Wednesday, October 26, 2016

THE ONES THROUGH WHOM LIGHT SHINES



There’s an old story that preachers love to tell about a little boy defining who a saint was. The little boy attended a church that, like Central, had beautiful stained glass windows. And the little boy’s response, making reference to those windows, was the saints were the ones through whom the light shines.
            
As we approach the Church’s celebration of All Saints Day (November 1), I take that old story as a call to each of us to reflect on our own lives. The saints are not a subset of Christians who achieved some level of notoriety. They are not just the ones memorialized in stained glass windows. No, the saints are the ones through whom we’ve seen light shining.
            
Who have been the saints in your life? Through whom have you seen light shining? They might be people from your past, even people who died long ago.
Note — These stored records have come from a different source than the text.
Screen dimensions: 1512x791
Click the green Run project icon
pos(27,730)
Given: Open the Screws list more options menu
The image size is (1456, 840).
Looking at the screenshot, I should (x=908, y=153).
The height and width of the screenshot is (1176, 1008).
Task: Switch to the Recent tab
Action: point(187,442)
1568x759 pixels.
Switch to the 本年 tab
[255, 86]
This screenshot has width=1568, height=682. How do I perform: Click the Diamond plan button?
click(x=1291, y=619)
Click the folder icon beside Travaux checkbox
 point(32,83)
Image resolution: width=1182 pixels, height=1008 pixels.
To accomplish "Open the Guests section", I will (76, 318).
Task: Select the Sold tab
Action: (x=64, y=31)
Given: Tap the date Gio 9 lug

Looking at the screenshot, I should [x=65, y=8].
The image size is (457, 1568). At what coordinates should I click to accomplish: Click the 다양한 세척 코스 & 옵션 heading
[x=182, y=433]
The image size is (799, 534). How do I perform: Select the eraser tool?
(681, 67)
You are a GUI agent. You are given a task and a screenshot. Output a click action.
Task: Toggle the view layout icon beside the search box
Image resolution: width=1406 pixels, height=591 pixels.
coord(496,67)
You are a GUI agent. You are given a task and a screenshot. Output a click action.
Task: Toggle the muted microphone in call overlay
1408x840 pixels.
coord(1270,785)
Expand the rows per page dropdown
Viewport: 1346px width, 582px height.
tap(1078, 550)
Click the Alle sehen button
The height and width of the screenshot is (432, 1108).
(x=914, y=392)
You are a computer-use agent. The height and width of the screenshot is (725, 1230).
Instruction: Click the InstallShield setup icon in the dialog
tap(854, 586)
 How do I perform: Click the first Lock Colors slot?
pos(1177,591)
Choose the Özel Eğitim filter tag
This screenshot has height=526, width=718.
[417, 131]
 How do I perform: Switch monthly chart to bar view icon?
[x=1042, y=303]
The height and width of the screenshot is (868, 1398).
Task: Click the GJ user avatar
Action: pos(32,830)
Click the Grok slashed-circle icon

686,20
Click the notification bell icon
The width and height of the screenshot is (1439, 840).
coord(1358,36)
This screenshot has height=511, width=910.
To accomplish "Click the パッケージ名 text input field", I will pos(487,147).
They might be people with whom you still interact every day. They might be religious people, or they might not be. But who have been saints to you? Who have been people through whom you have seen light shining? And how do you think that they did it? How did they shine light into your life? What did they do for you? How did they interact with you and with others? What made them distinctive in your experience with them?
            
 I think that the saints that each of us can identify show us something about the way that we are being called to live our own lives. They are not simply to be admired, although, if you still can, it’s probably a good idea to thank them for what they have meant to you. But as I see it, the saints that each of us can identify give each of us an example for how each of us can live in ways that honor our own core principles—examples of how we can be ones through whom some others will see light shining and how we can become saints.